Dans les années 1880 et 1890, 47 autochtones ont été exhibés dans des conditions indignes à Paris et en Europe. Un mémorial inauguré en Guyane leur rend pour la première fois hommage.
Signe que l’événement est historique, les derniers chamanes Kali’nas en activité ont quitté leur village pour rejoindre Iracoubo, commune de l’ouest guyanais. Le 11 août, un mémorial très attendu par les Kali’nas et les Arawaks-Lokonos — deux des peuples « autochtones », le terme « amérindien » étant perçu comme colonial —, vivant en Guyane française et au Suriname, est inauguré dans le contexte de la Journée internationale des peuples autochtones, célébrée chaque 9 août. (...)

Données fournies:

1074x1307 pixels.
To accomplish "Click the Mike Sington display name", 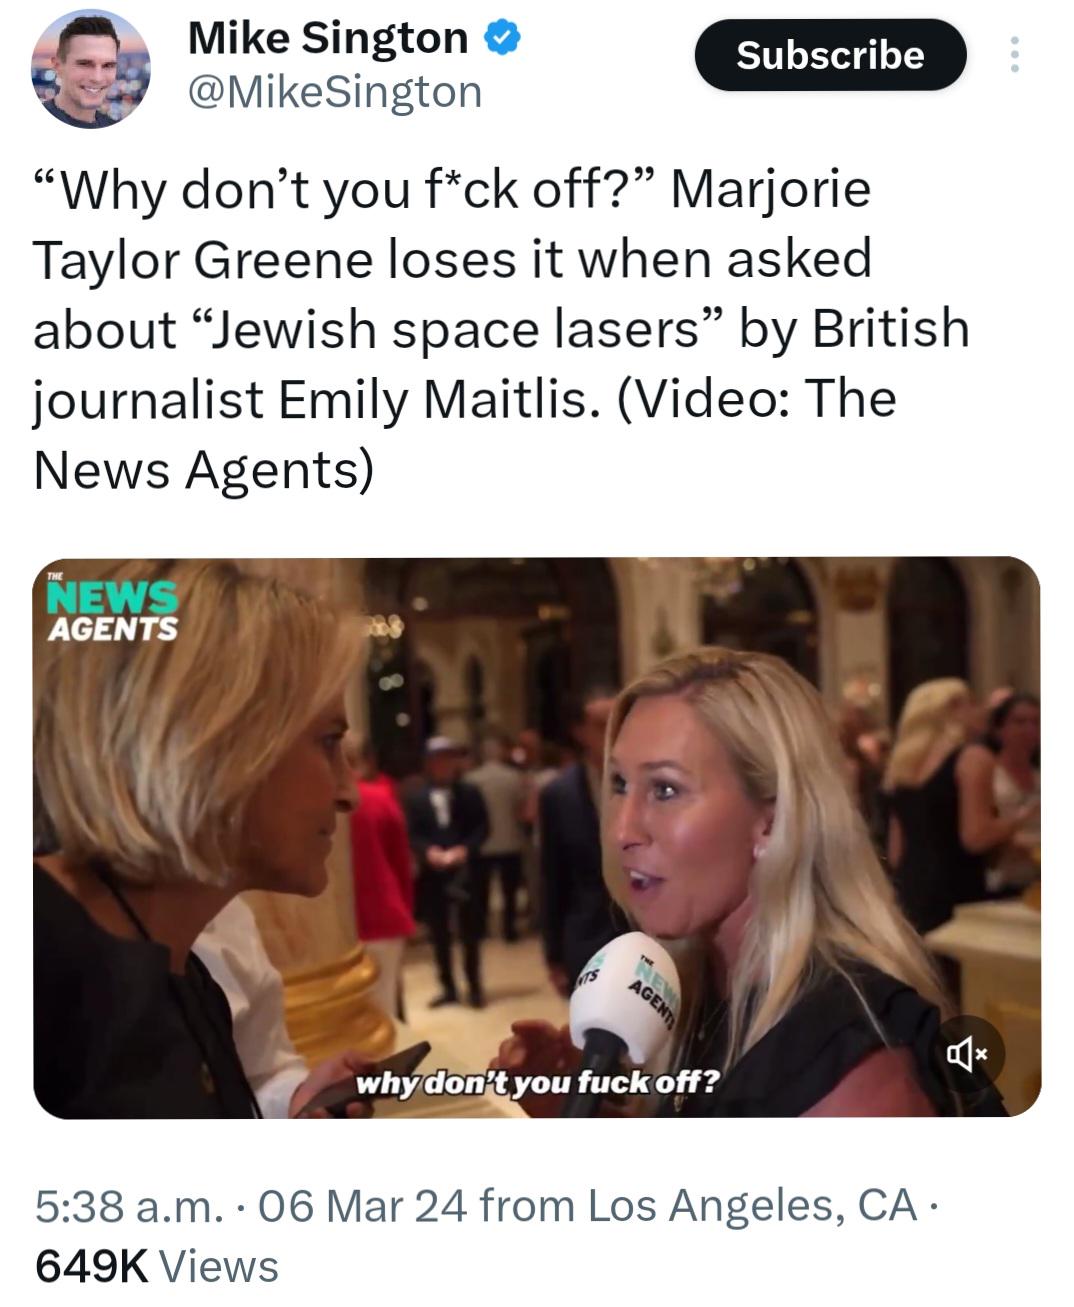I will click(x=327, y=39).
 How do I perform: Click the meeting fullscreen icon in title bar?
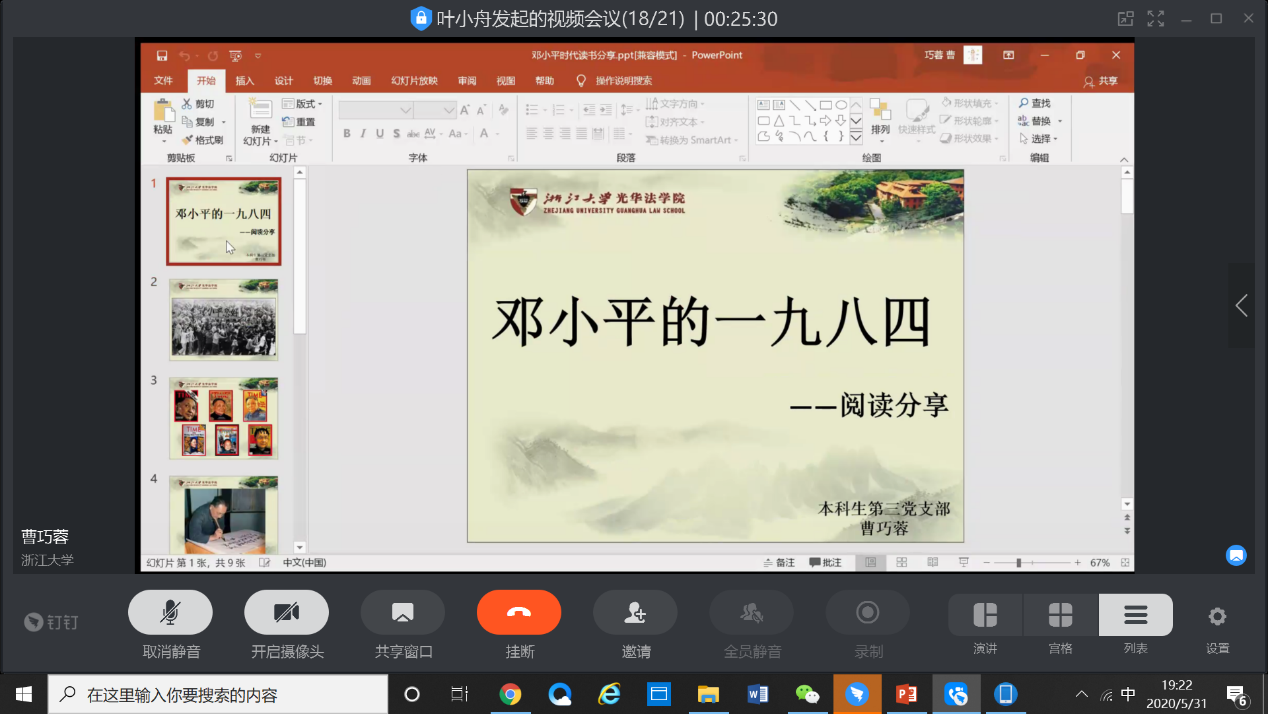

Détail de la consigne: Dans l'extrait sur le mémorial guyanais, recopiez la partie qui commence par les mots contenant « Dans les années » et se termine par « première fois hommage. », en rebaptisant « Paris » en « Londres ».

Exercice corrigé:
Dans les années 1880 et 1890, 47 autochtones ont été exhibés dans des conditions indignes à Londres et en Europe. Un mémorial inauguré en Guyane leur rend pour la première fois hommage.